--- YOUR GOAL ---
Beginning with the line below that contains "Click the blue" and ending with the line that contains "Task: Select the", copy every line exactly. Copy nothing else.

--- GIVEN RECORDS ---
☆ ☆ ☆

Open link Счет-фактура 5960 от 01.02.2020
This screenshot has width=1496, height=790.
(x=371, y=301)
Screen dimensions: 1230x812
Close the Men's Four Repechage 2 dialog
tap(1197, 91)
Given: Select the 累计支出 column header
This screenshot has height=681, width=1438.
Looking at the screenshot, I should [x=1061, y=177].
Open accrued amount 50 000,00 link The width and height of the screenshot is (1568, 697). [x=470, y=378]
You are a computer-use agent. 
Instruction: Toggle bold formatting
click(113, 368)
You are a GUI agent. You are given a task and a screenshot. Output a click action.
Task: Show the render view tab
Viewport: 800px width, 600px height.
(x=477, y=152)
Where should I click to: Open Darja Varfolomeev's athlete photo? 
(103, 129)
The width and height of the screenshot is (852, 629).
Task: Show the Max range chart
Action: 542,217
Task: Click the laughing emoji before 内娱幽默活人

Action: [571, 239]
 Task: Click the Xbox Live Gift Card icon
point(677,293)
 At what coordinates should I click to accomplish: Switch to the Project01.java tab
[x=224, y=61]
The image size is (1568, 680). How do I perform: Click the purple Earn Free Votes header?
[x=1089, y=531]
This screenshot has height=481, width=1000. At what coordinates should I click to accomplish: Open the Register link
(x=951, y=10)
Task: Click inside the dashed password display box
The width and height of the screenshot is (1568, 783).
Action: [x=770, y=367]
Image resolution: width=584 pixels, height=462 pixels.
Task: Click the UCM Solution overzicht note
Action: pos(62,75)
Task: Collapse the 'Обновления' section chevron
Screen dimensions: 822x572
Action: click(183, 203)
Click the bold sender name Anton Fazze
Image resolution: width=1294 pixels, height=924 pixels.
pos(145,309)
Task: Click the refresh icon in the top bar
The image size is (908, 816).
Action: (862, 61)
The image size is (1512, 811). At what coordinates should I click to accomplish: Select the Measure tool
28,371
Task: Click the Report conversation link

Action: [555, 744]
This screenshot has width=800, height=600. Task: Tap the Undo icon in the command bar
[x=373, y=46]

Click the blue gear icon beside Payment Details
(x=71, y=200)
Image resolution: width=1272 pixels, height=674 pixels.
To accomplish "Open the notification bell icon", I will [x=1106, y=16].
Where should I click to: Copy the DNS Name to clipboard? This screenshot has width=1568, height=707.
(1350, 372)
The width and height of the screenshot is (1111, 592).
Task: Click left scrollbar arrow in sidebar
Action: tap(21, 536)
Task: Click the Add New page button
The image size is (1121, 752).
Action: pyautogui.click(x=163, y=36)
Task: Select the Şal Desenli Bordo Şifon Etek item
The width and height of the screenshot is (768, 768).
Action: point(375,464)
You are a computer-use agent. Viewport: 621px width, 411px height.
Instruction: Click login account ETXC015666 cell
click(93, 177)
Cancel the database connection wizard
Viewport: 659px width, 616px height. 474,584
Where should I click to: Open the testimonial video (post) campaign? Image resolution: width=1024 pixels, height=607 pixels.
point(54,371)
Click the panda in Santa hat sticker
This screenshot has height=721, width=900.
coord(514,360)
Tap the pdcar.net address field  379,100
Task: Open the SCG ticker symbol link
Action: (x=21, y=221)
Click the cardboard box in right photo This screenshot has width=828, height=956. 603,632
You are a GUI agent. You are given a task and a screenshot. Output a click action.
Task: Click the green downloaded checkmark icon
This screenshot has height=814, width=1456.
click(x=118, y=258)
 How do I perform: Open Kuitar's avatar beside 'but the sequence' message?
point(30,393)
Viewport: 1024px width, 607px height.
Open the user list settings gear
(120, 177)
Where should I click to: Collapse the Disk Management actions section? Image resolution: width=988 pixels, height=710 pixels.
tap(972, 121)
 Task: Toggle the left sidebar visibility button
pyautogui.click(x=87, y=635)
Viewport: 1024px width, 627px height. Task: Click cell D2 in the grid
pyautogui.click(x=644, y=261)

☆ ☆ ☆

--- TASK OUTPUT ---
Click the blue gear icon beside Payment Details
(x=71, y=200)
Image resolution: width=1272 pixels, height=674 pixels.
To accomplish "Open the notification bell icon", I will [x=1106, y=16].
Where should I click to: Copy the DNS Name to clipboard? This screenshot has width=1568, height=707.
(1350, 372)
The width and height of the screenshot is (1111, 592).
Task: Click left scrollbar arrow in sidebar
Action: tap(21, 536)
Task: Click the Add New page button
The image size is (1121, 752).
Action: pyautogui.click(x=163, y=36)
Task: Select the Şal Desenli Bordo Şifon Etek item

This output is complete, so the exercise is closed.